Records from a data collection
---------------
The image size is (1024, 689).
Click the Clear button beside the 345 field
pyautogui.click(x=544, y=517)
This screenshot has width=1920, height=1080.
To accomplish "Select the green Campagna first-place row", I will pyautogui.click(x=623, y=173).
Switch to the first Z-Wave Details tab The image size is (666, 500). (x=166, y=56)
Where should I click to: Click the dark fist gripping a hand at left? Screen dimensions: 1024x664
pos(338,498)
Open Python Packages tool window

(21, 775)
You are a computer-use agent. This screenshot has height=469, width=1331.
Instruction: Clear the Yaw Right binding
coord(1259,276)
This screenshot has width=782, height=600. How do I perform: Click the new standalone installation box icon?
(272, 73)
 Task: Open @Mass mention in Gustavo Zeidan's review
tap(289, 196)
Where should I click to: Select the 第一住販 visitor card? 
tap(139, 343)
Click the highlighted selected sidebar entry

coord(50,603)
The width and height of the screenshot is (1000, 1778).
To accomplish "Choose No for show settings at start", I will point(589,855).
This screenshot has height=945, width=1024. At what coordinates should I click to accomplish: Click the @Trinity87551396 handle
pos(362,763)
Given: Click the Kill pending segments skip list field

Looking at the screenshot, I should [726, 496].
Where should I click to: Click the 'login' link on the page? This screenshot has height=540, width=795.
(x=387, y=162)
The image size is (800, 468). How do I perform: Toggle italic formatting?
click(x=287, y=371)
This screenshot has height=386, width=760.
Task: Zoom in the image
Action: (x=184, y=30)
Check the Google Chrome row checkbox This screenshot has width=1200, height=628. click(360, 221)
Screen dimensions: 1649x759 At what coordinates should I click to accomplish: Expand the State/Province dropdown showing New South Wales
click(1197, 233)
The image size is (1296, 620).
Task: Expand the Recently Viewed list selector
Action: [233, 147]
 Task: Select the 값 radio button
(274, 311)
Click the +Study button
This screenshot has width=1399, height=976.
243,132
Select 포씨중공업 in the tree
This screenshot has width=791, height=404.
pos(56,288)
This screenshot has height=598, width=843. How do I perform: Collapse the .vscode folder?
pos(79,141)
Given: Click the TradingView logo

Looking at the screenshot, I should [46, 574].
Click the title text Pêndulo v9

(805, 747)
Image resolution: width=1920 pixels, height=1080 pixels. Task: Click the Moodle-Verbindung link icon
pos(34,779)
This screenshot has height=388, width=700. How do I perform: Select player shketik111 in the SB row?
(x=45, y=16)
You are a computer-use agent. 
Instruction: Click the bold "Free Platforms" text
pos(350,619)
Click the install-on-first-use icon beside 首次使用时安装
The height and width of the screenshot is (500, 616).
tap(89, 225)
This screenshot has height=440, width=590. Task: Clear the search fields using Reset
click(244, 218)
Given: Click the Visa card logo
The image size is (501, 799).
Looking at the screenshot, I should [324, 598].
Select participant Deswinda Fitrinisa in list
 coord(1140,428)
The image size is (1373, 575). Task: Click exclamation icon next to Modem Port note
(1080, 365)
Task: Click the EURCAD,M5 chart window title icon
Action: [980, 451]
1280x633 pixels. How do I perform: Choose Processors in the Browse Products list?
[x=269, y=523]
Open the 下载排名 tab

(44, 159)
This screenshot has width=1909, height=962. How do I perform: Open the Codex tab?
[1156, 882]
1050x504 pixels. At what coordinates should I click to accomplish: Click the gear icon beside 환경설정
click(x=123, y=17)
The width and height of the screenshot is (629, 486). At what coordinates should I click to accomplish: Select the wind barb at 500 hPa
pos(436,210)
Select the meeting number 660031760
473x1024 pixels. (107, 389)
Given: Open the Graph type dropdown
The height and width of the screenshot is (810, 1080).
---------------
The problem: From the records above, copy out the line with "Where should I click to: Select", the line with "The width and height of the screenshot is (1000, 1778).", and every line between them, word for word.

Your solution:
Where should I click to: Select the 第一住販 visitor card? 
tap(139, 343)
Click the highlighted selected sidebar entry

coord(50,603)
The width and height of the screenshot is (1000, 1778).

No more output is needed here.